For write operations, repeat the verification and add explicit permission checks. For example, when updating a resource, ensure the subject has write rights for that resource type:

#[rocket::put("/documents/<doc_id>", format = "json", data = "<input>")]
pub fn update_document(
    doc_id: i64,
    auth_header: &Option<String>,
    input: Json<UpdateInput>,
) -> Result<Status, Status> {
    let secret = std::env::var("HMAC_SECRET").map_err(|_| Status::InternalServerError)?;
    let auth = auth_header.as_ref().ok_or(Status::Unauthorized)?;

    let claims = verify_hmac(
        "PUT",
        "/documents/456",
        1718000000,
        &input.to_string(),
        auth,
        &secret,
    ).map_err(|_| Status::Unauthorized)?;

    // Check that the user has write access to this document
    if !user_can_write_document(claims.user_id, doc_id) {
        return Err(Status::Forbidden);
    }

    // Apply update
    apply_update(doc_id, input.into_inner())?;
    Ok(Status::NoContent)
}

These examples illustrate how to combine Hmac Signatures with explicit authorization checks. By validating the signature first and then enforcing role- and ownership-based rules, you reduce the surface for Broken Access Control. Further hardening includes using short timestamp windows, rejecting requests with missing or duplicate nonces, and ensuring the signature covers all request components that affect authorization.

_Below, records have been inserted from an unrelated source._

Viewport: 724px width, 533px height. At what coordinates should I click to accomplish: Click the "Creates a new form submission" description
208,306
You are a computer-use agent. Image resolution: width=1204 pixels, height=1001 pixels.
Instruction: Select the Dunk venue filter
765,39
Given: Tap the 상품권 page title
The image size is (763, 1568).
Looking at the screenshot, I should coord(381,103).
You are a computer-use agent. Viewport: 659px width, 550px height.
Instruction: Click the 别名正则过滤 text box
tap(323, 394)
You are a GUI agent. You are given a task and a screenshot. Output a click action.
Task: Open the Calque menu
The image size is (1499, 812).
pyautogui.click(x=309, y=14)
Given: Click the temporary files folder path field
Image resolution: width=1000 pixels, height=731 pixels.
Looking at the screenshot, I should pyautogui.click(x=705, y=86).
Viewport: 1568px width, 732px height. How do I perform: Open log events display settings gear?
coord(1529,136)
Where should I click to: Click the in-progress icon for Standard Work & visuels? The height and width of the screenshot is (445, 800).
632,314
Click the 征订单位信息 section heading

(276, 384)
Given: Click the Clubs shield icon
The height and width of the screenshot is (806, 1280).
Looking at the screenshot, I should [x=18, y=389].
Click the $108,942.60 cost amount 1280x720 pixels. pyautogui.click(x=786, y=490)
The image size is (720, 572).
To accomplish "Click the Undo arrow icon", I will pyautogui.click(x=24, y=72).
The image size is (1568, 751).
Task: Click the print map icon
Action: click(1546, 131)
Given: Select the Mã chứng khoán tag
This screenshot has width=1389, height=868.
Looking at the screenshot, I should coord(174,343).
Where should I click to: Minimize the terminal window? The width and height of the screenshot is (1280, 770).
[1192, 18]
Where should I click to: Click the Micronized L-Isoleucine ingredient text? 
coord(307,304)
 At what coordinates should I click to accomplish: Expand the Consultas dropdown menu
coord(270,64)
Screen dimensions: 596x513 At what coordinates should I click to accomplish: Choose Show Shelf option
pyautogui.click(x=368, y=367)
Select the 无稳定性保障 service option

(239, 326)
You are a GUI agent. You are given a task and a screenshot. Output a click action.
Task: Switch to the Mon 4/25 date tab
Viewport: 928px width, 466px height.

Frequently Asked Questions

Can an attacker bypass Hmac Signatures by modifying headers?
If the server validates the signature after checking headers that are included in the signed string, an attacker cannot alter those headers without invalidating the signature. Ensure the canonical string includes all headers and the path used for authorization.
What should I do if my Rocket routes mix authentication and authorization in one handler?
Separate concerns: verify the Hmac signature and extract claims first, then perform explicit ownership and role checks before accessing or modifying resources. Avoid assuming a verified signature implies full access.